狂言誘拐
中野は、亜矢子の真剣なまなざしも魅力的だと思った。しかし、納得できなかった。
「みんなで私を騙したんですね。優奈さんの話は、作り話だったんですか?でっちあげ?」
「優奈はわたしの母と一緒に、向こうへ行ってるわ。ドナーとの関係で少し遅れたけど、わたしたちも、今日の夕方の便で行くのよ」
「じゃあ、今は手術中ということですか?」
「日本時間で明日の夜から、移植手術が始まるわ」
亜矢子は悲痛な面持ちで云った。
「そうですか。成功をお祈りしますよ」
「中野さんは絵も上手なんですか。だったら、タクシーのお客さんに絵を売ったらもうかりますね」
小野寺の発言は完全に座を白けさせた。
「……まあ、いきなり五千万を抱えさせて、もっと絵を描けというのは、無理な相談だと思って強硬作戦に出たが、想定外の天災に邪魔をされたという話だよ」
「ちょっと、質問させてください。亜矢子さんは大山さんの家の屋上から、救助されましたね。
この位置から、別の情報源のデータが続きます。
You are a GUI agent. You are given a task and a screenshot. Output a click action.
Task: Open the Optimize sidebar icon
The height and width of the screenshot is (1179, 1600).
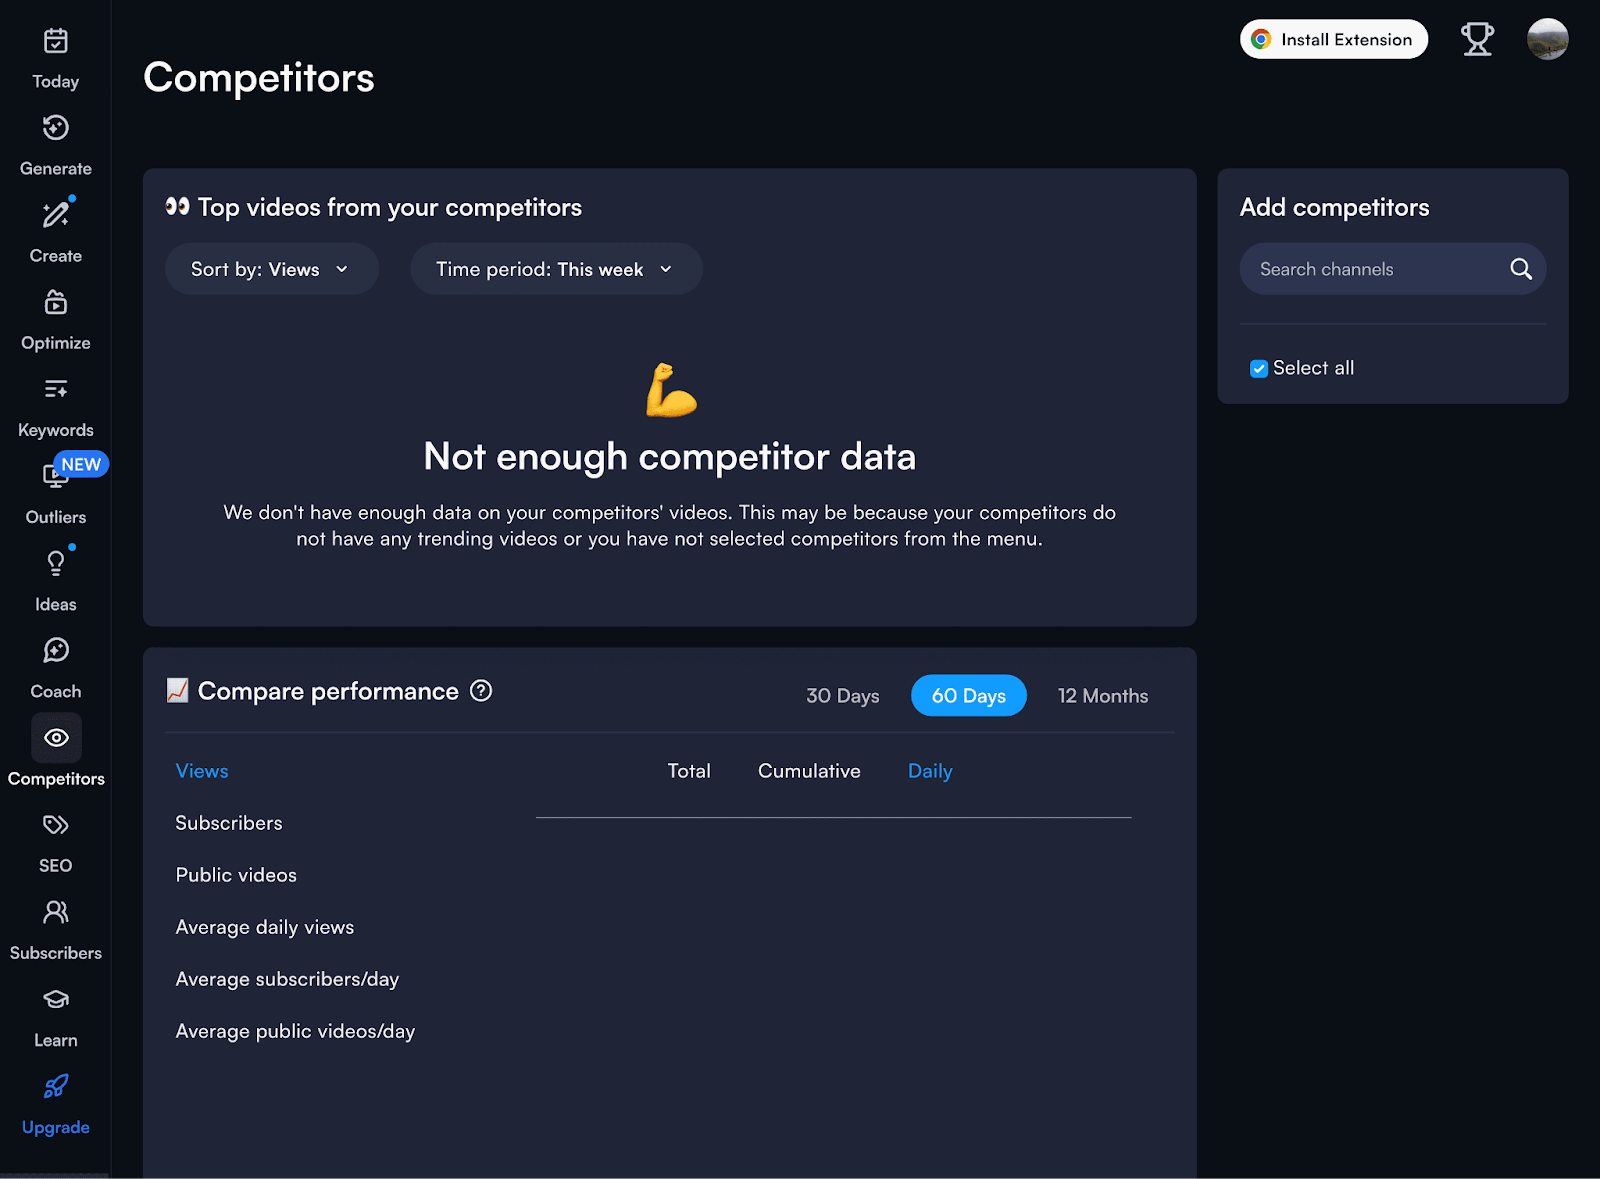[56, 302]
ヘリのひとはどうしてあの場所を、特定できたんですか?」
「わたしのペンダントに、超強力な発信機が仕込まれていたの。熊の生態を調べたりするためのものと、同じようなものを想像すればいいわ」
「だったら、あんな緩衝材なんか買う必要もなかったし、私が救急車で運ばれることもなかったじゃないですか」
中野はじっとしていられないような気持ちだ。